-- Your assignment --
Pull every line containing the word "Collapse" from the records.

-- Material for the task --
———

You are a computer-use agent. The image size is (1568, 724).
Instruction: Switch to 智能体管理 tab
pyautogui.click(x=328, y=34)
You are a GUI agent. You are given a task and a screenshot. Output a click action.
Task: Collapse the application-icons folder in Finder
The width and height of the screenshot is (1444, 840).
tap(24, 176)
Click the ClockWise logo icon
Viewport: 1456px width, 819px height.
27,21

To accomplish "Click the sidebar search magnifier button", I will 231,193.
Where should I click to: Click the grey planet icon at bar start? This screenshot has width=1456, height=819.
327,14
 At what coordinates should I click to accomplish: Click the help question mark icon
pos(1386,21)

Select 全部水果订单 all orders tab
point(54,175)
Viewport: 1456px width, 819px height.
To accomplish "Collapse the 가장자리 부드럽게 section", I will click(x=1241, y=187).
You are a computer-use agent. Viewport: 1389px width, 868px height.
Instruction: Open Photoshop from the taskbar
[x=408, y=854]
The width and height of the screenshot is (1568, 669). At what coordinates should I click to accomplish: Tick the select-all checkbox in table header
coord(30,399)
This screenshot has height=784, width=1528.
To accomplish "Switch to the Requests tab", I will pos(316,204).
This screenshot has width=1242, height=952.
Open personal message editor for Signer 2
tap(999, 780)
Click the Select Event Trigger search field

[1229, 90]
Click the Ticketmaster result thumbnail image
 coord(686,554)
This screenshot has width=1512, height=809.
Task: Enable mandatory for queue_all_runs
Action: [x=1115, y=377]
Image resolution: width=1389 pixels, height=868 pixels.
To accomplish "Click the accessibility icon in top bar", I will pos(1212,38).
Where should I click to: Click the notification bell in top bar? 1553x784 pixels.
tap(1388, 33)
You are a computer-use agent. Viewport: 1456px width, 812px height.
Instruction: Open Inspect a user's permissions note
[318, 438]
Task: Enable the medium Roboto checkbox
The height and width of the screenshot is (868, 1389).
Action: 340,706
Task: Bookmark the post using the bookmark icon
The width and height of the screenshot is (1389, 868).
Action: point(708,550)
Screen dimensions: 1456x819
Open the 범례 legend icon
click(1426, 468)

———

-- Exercise result --
Task: Collapse the application-icons folder in Finder
To accomplish "Collapse the 가장자리 부드럽게 section", I will click(x=1241, y=187).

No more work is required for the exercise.